Real Estate – Atlas

09.04.2014 — Música, Resenhas

Real Estate

Atlas

(Domino Records; 2014)


O Real Estate é o grupo que melhor encarna o sonho suburbano norte-americano. Não o subúrbio que muitas vezes vemos nos noticiários, o pequeno, violento e ignorante, mas o suburbano dos sonhos que vimos nos filmes que passavam na televisão na nossa (?) adolescência, o subúrbio branco, de longos passeios de bicicleta e despreocupado.

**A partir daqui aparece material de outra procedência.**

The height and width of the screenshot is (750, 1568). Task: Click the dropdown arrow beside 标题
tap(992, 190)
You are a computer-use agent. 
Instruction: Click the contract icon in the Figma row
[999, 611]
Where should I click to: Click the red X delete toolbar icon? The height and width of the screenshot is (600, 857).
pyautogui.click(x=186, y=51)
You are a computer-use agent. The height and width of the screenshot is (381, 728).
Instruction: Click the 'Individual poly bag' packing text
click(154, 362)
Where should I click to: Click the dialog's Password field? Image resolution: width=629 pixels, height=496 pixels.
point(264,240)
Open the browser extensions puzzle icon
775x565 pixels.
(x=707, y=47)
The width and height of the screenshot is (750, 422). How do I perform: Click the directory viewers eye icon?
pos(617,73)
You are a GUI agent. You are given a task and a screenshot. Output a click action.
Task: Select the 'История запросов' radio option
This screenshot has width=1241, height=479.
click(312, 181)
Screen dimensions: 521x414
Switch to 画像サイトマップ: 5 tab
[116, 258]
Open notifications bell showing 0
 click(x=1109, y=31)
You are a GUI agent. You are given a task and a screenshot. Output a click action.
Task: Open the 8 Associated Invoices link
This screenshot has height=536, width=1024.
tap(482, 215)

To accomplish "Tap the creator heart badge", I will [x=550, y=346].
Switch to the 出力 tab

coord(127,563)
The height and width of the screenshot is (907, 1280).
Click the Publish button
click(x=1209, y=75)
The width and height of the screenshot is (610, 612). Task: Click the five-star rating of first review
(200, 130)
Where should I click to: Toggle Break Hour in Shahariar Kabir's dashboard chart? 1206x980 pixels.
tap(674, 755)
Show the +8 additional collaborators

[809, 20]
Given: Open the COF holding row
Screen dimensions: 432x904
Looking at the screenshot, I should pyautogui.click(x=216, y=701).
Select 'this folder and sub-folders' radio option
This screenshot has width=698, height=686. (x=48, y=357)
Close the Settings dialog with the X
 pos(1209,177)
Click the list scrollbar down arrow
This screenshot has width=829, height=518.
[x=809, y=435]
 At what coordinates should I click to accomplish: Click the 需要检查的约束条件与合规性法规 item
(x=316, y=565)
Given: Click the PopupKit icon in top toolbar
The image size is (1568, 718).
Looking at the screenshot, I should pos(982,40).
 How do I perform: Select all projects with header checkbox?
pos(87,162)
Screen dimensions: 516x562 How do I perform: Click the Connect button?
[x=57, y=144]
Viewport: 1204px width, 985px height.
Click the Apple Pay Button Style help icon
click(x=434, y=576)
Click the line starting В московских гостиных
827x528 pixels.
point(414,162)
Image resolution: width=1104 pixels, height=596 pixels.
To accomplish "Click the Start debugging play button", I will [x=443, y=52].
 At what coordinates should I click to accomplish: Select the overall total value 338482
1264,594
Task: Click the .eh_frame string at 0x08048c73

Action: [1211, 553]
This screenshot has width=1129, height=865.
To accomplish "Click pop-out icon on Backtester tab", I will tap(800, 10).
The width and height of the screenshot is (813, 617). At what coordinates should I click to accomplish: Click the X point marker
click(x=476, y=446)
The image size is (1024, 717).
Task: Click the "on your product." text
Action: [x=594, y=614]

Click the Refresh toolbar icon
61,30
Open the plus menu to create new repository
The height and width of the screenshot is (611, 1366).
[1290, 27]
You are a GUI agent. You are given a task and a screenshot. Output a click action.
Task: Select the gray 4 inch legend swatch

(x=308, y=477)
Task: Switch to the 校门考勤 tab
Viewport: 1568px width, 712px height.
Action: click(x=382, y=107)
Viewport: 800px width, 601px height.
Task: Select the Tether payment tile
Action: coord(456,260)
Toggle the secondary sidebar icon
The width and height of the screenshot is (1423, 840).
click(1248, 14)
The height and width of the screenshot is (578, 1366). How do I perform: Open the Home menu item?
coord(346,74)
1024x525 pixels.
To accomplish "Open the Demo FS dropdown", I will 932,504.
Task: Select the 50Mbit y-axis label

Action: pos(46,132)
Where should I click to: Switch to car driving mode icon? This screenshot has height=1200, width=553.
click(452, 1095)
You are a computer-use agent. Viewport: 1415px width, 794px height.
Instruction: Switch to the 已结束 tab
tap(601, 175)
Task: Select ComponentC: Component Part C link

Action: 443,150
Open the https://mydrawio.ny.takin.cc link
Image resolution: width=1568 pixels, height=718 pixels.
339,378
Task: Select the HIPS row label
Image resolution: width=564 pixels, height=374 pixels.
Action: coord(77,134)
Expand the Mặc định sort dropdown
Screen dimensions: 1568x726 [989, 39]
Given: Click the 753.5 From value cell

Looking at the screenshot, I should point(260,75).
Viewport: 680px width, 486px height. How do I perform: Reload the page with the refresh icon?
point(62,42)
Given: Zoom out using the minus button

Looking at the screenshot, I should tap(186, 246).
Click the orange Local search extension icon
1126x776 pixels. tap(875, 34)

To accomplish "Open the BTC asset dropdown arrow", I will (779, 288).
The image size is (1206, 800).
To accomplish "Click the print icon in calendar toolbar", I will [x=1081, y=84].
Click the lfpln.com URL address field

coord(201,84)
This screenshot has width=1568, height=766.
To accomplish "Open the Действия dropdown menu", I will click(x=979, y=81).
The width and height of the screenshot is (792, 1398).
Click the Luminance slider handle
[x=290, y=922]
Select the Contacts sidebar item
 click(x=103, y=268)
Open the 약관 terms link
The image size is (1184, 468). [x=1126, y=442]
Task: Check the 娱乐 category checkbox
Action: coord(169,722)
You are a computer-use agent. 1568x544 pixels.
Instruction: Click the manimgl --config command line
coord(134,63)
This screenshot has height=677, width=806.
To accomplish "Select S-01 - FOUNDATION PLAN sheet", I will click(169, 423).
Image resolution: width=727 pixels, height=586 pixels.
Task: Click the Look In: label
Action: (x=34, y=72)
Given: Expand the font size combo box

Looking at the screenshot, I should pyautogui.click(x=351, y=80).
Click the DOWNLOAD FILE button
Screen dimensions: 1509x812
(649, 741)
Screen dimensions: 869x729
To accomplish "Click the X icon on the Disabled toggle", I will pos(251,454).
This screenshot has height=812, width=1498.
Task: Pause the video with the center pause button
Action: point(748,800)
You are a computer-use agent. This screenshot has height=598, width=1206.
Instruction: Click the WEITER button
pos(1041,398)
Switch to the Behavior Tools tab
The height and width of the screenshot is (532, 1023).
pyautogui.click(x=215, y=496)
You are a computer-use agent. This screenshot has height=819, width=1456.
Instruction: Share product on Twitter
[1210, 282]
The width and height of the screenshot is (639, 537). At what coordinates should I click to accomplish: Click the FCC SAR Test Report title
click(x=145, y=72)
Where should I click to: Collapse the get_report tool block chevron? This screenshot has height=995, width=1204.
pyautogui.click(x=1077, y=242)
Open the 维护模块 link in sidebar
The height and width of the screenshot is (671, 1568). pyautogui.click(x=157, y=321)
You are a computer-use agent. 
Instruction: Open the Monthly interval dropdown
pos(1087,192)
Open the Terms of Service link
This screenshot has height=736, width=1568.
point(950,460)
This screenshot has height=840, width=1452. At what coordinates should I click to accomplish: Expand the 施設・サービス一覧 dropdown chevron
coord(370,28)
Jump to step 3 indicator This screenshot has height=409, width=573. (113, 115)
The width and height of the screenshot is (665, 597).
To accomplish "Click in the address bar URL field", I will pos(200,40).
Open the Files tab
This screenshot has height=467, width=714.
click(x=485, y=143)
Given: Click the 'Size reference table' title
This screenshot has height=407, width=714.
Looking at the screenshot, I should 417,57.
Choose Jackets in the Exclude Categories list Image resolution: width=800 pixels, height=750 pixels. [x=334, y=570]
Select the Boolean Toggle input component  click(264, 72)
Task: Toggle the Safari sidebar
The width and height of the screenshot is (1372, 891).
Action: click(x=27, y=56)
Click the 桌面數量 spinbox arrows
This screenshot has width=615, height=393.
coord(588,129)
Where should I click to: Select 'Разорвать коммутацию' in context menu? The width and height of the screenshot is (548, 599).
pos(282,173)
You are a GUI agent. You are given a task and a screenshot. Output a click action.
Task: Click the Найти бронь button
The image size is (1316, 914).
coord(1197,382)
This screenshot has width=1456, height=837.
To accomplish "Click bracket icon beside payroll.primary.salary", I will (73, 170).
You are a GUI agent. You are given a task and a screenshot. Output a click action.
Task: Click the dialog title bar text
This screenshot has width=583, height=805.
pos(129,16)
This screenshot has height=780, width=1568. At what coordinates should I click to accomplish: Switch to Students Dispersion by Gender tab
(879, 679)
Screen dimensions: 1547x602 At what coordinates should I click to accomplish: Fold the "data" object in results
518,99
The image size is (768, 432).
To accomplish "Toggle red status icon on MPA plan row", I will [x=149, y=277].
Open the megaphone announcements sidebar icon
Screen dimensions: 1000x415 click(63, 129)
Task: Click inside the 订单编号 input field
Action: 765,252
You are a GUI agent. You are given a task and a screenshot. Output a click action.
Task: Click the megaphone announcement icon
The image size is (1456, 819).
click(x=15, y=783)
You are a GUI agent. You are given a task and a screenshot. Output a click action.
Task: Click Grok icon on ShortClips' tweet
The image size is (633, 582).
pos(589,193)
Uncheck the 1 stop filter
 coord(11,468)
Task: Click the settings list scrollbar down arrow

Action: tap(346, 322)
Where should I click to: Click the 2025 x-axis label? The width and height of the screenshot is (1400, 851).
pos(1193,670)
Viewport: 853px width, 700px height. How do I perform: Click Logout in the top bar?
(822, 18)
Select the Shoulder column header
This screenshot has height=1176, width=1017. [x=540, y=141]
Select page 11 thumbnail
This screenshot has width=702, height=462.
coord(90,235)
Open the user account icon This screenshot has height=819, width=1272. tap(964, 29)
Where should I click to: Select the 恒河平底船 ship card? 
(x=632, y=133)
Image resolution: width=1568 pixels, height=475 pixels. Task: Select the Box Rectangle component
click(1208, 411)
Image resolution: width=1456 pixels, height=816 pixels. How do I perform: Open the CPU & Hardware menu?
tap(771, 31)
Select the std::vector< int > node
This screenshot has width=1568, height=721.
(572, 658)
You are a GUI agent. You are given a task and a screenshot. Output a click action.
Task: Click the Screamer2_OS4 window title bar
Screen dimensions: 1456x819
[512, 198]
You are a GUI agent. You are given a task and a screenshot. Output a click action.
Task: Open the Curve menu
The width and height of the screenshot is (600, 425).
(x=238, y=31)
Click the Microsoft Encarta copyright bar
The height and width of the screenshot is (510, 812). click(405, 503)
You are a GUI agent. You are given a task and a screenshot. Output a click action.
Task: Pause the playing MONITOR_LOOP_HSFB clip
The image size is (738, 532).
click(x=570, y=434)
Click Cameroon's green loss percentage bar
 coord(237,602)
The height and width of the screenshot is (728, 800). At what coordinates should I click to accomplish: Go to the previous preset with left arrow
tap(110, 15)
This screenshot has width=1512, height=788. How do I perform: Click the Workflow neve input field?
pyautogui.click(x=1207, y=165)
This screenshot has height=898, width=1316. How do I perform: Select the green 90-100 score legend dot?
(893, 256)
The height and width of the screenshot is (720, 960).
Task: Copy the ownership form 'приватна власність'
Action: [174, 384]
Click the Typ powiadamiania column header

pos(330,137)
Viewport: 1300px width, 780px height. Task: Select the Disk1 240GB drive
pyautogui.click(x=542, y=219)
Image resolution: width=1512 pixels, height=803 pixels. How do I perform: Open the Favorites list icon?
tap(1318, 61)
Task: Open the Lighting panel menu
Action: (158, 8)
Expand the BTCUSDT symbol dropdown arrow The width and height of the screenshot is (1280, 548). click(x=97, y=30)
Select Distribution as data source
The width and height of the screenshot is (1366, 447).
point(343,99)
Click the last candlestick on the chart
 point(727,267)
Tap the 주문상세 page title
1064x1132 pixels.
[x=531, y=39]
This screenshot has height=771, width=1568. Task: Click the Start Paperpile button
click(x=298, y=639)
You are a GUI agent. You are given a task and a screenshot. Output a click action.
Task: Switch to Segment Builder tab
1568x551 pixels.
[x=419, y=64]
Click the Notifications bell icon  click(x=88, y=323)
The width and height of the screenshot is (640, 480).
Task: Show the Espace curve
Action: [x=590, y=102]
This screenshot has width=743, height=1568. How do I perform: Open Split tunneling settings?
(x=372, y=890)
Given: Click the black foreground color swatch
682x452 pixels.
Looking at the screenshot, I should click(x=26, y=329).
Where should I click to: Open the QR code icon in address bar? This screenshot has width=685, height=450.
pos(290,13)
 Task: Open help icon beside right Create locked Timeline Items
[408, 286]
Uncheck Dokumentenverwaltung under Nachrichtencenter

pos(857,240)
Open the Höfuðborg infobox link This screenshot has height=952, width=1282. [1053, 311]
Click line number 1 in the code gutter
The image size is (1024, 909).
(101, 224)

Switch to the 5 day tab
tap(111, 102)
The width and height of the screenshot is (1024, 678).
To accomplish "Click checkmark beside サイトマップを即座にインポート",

Em Atlas, terceiro disco do grupo de Nova Jersey, o grupo continua a sua exploração dos duelos de guitarras sonhadoras enquanto Martin Courtney IV continua a cantar e a balbuciar as suas preocupações em tom despreocupado. “Had to Hear” inicia como Days (2011) acaba anos atrás, com guitarras abertas e ótimo refrão, mas, “Past Lives” na sequência quebra um pouco o clima para cima com uma melodia vocal mais arrastada. Um ótimo início que logo culminará em “Talking Backwards”, certamente um dos hits do grupo e do ano, onde Martin canta sobre o sentimento de incapacidade de fazer algo de útil, que aterroriza tantos suburbanos e sonhadores do subúrbio: “And I might as well be talking backwards / Am I making any sense to you? / And the only thing that really matters / Is the one thing I can’t seem to do”. “April’s Song” é uma bela e instrumental homenagem ao início da primavera no hemisfério norte. “The Bend” vem atormentada no refrão (“Cause it’s hard to feel they control you / Like I’m behind the wheel, but it won’t steer”) enquanto “How Might I Live”, quase no fim, quebra o ritmo novamente com o tom mais soberbo e triste de Alex Bleeker, como se Dean Wareham e seu Galaxie 500 saíssem para um raro passeio de dia acompanhado pelo Real Estate no volante.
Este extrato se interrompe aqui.